2008-05-26

Uh... What?

What Makes Married Men Want to Have Affairs? -- New York Magazine: "'There is no more unnatural principle of social organization than sexual exclusivity.' But like other of my male sources, he didn't want me to use his name. 'Don't get me divorced!' was the refrain. All of these guys nursed a fantasy, as quaintly surreal as an old tinted postcard, of a perfectible world in which we might have sex outside our primary relationships and say that it doesn't mean anything."

Uh... what? I know I just finished reading The Myth of Monogamy and everything, but I seem to recall the book spending the bulk of its last chapter saying "We've just proven that monogamy only occurs in species where there is no other alternative, and yet some humans can actually be monogamous and we don't know why. Ain't that a coinky-dink?" I, of course, have much more to say on the subject, but the short and not-so-sweet version is that we as rational thinking beings have an obligation to act morally and not just fuck everything we feel like fucking. Is that so hard?

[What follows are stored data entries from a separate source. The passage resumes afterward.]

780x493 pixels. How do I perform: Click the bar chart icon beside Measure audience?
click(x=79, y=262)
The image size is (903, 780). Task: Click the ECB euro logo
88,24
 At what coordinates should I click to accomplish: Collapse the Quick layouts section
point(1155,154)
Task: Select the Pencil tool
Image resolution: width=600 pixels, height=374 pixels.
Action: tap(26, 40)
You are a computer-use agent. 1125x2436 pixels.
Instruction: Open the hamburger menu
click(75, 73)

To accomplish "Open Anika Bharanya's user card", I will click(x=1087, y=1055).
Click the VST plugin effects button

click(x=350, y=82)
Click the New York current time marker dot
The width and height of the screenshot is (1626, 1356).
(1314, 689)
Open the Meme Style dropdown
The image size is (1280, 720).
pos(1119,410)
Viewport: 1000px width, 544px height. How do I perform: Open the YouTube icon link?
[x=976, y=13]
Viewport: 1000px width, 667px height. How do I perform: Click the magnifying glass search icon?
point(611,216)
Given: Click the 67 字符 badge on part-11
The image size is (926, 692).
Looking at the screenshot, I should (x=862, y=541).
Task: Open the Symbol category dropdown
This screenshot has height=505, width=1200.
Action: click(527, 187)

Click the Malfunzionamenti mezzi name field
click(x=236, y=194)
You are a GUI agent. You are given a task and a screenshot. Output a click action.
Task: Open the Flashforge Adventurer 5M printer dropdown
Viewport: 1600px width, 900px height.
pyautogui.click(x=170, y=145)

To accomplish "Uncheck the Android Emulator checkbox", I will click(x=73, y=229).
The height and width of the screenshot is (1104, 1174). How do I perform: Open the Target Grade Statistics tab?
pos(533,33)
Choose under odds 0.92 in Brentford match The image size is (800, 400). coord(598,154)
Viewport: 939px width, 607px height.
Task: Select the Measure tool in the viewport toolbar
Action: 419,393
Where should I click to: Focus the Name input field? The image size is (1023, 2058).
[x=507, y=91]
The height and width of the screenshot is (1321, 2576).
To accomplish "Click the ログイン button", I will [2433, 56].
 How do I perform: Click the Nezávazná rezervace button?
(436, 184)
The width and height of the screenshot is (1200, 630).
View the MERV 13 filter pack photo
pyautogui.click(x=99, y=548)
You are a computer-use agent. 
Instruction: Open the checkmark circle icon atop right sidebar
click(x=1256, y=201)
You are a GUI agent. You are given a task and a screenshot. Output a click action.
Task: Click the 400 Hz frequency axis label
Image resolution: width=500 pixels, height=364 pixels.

The answer is yes, it is quite fucking hard. All of my reading, all of my research, all of the time I have focused on understanding the raw elements of adulterous douchebaggery, I still draw a blank. The experts can give justifications and theories, and point out the relative successes and failures of competing reproductive strategies. They can even tell us what men and women find attractive in the opposite sex and why. But I have yet to find any real explanation for why the same species that can derive calculus, split the atom, culture penicillin, and sculpt the statue of David is the same species that can look a loved one in the eye and say such sick banalities like "Oh, the trip was fun. I had a good time," or "he's just a friend."

If you ask me, we have an obligation to fight our own genes. Richard Dawkins would argue that we can't, but I hold high the belief that success or failure from a probabilistic standpoint should not preclude us from ever trying. We are better beings than birds and monkeys, rutting in the trees and conniving our next mating just to try putting one more of our eggs in someone else's nest. Perhaps "we" is too strong of a word, since I know that "we" are in fact not better than the chimps and chickadees. I know that I am a better being than that. I believe that other such better beings exist, and that there is a better future for us all than just being bred out of existence by the douchebags of the world.

If I believed otherwise for even a single second, I'd probably put a gun in my mouth.

1 comment:

Jezcabelle said...

Agreed. It is not rocket science to refrain from sex with strangers or friends while you are in a committed relationship. Look, I'm doing it right now, not having sex. You know I repeat that statement a lot but there are so many little steps between meeting and sex that it is really simple at any step along the way to decide not to have sex. No one slips, trips, and falls on a dick.